Além da dificuldade logística de operacionalizar uma campanha em um país de dimensões continentais, autoridades de saúde ainda terão de lidar com as campanhas de desinformação e desestímulo em relação à segurança das vacinas, estratégia adotada pelo próprio presidente. Em comunicado oficial no site da OMS, a agência alertou sobre o poder destrutivo da indústria das fake news quanto à eficácia de um programa global de imunização.
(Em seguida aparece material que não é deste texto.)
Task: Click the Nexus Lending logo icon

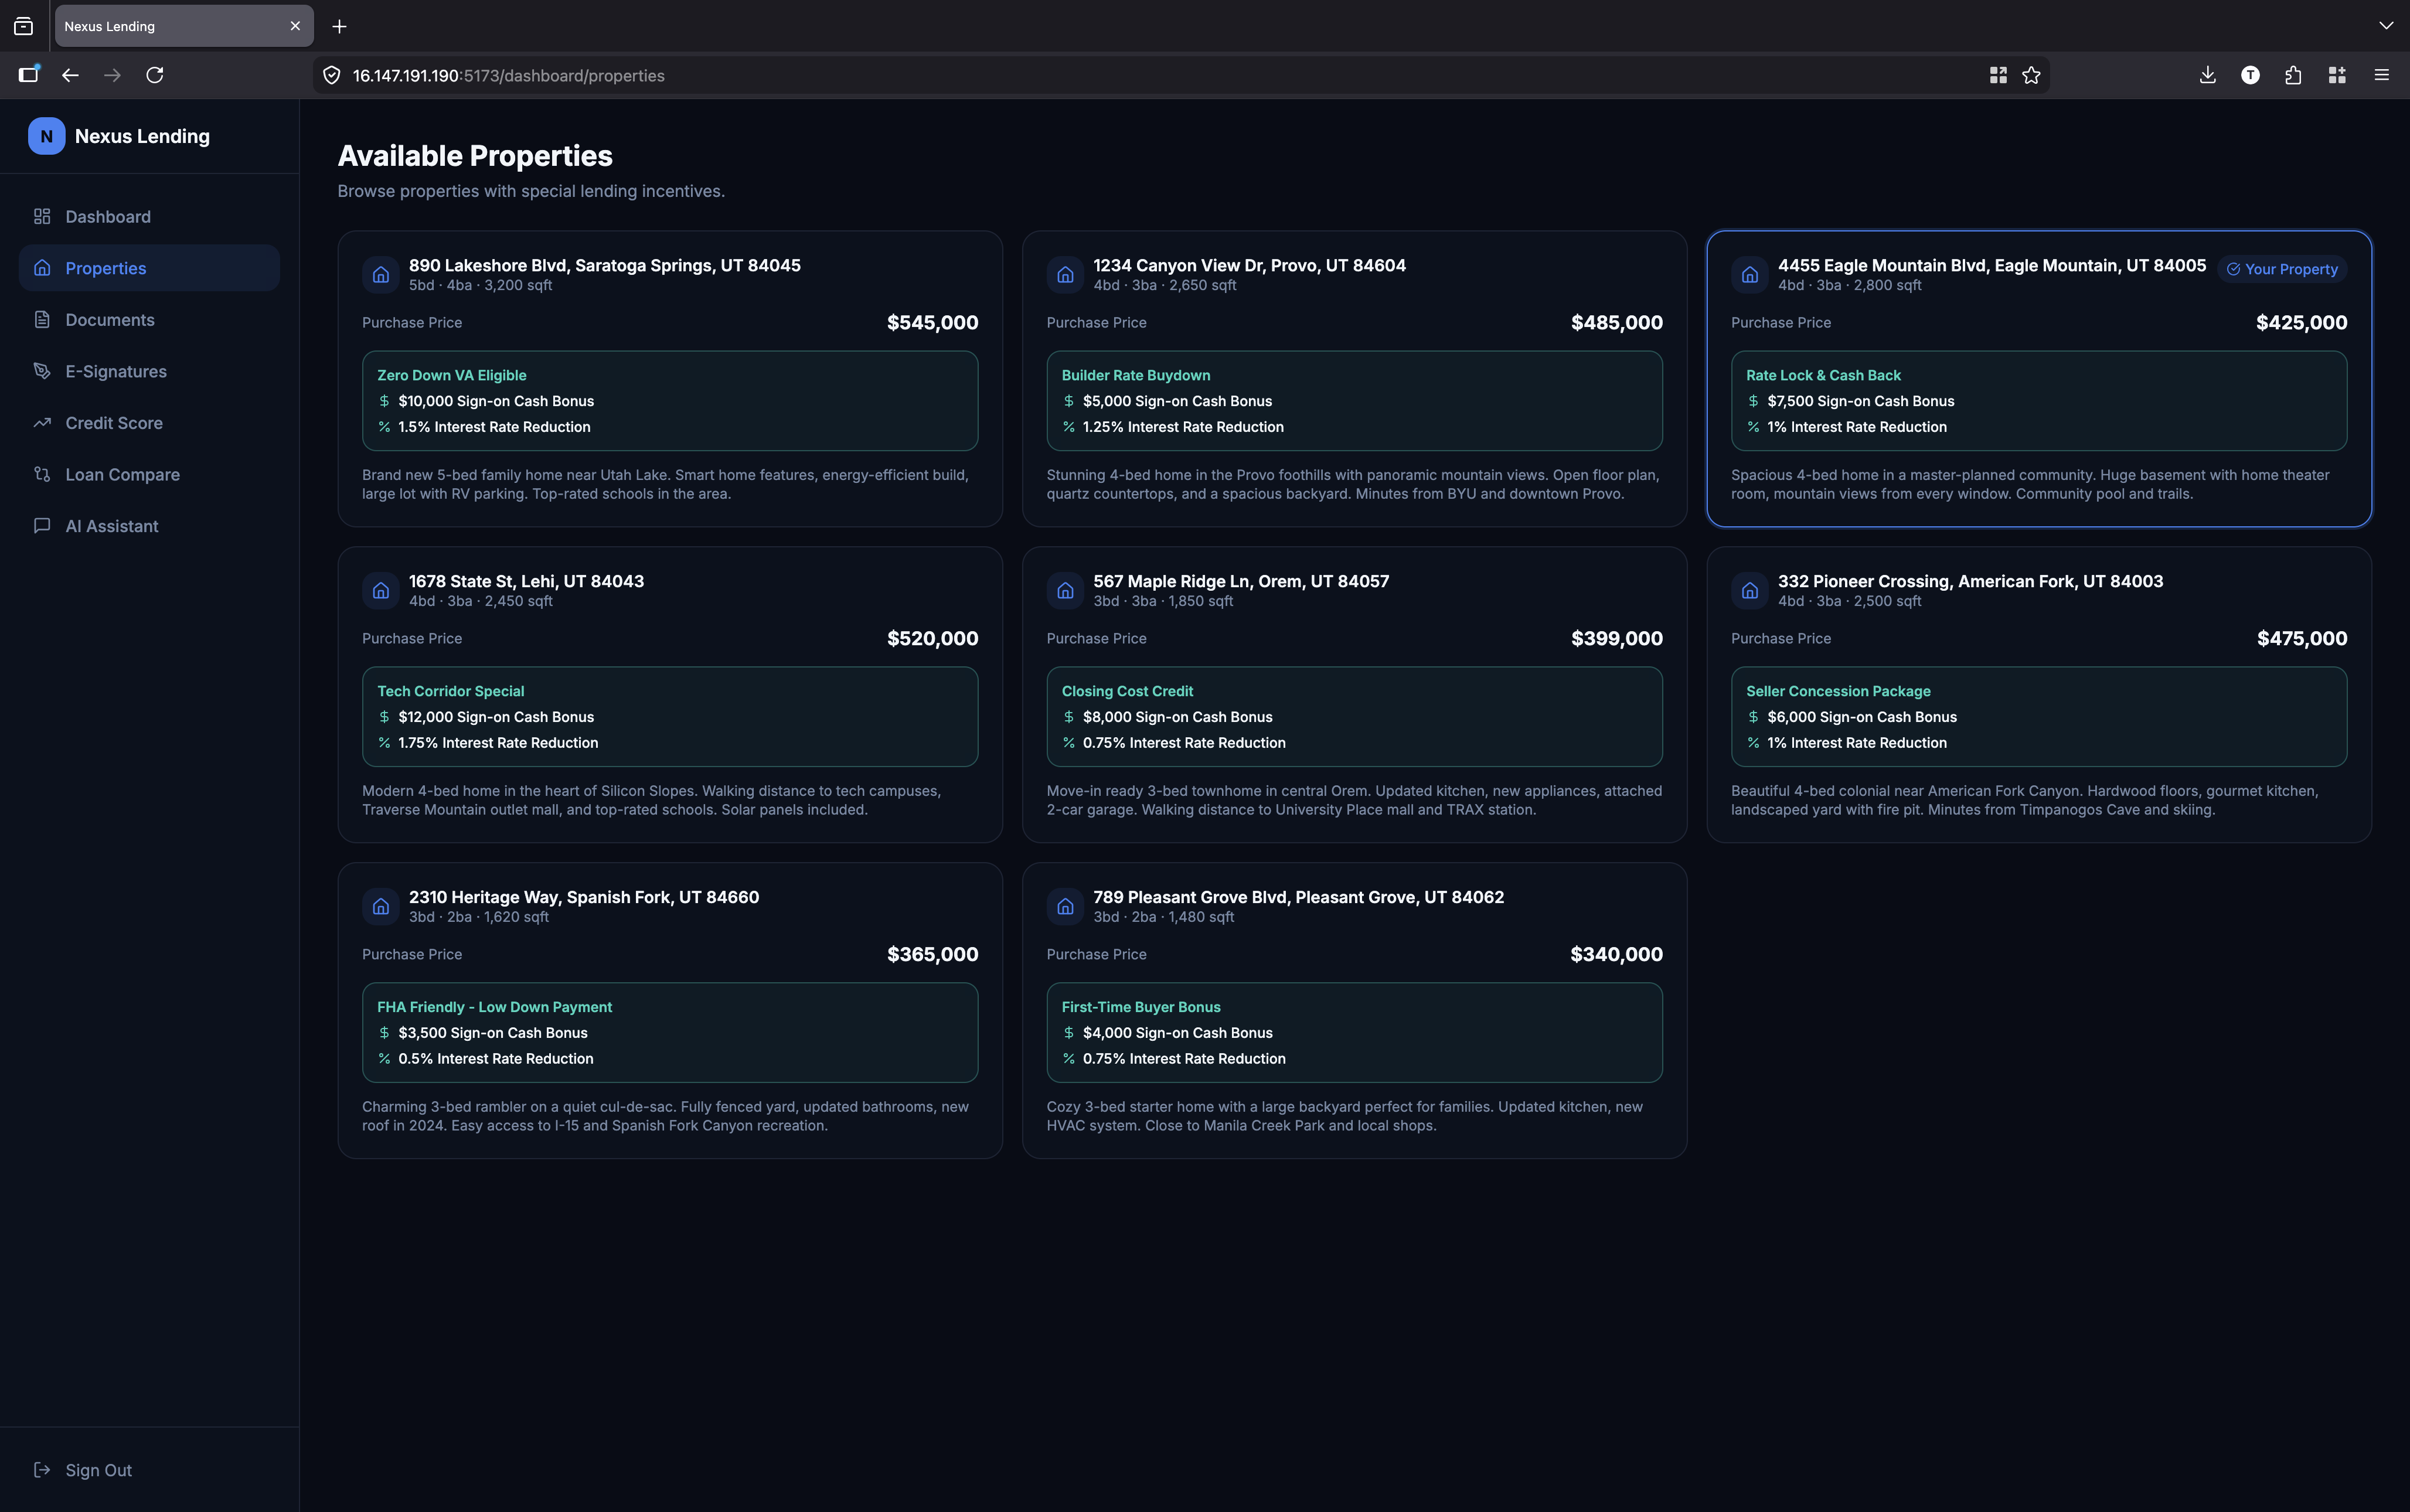Action: tap(46, 136)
“Mesmo depois de superarmos os desafios iminentes de suprimento suficiente, implementação eficiente e acesso equitativo, a hesitação em relação à vacina continuará sendo um grande obstáculo para alcançar a imunidade coletiva que pode proteger a todos nós”, diz a OMS. Além do desafio da vacinação coletiva, insiste a agência da ONU, “as vacinas serão novas e provavelmente serão apenas parcialmente eficazes por um período de tempo ainda desconhecido”.
EUA em descontrole
Nos EUA, a situação de total descontrole – também fruto, mais recentemente, da esperança depositada na imunização – vem sendo objeto de sucessivos alertas das autoridades, que insistem que o anúncio de um programa de vacinação em massa, por mais promissor que seja, não pode servir de justificativa para um afrouxamento das medidas de proteção contra o avanço do vírus.
De acordo com a ‘Associated Press’, com o aumento implacável de novas infecções de costa a costa, as autoridades estão pedindo às pessoas novamente que usem máscaras, pratiquem o distanciamento social e sigam todas as medidas básicas de prevenção.
A agência relata que a maior parte da Califórnia voltou ao ‘lockdown’ neste domingo (6). Os EUA já ultrapassaram a marca de 15 milhões de infecções e perderam quase 290 mil americanos para a doença. Com e eleição do democrata Joe Biden, especialistas afirmam que os EUA terão melhores condições de controlar a pandemia, uma vez que espera-se que o novo governo irá ampliar a capacidade de testagens e o rastreio de casos suspeitos, ações consideradas fundamentais para o sucesso na luta contra o vírus.
Respondendo a uma segunda pesquisa feita pelo ‘New York Times’ com epidemiologistas – a primeira foi há seis meses – a professora associada da Universidade de Minnesota Rachel Widome deu uma resposta muito diferente sobre as perspectivas em relação a um bloqueio do surto comparada à primeira entrevista.
“É engraçado: quando você perguntou isso antes, eu estava muito otimista sobre os EUA serem capazes de liderar e resolver isso (a pandemia) em tempo hábil”, afirmou Widome. “Eu disse que achava que as coisas estariam melhores agora. Estava muito errada. Estão dramaticamente piores”.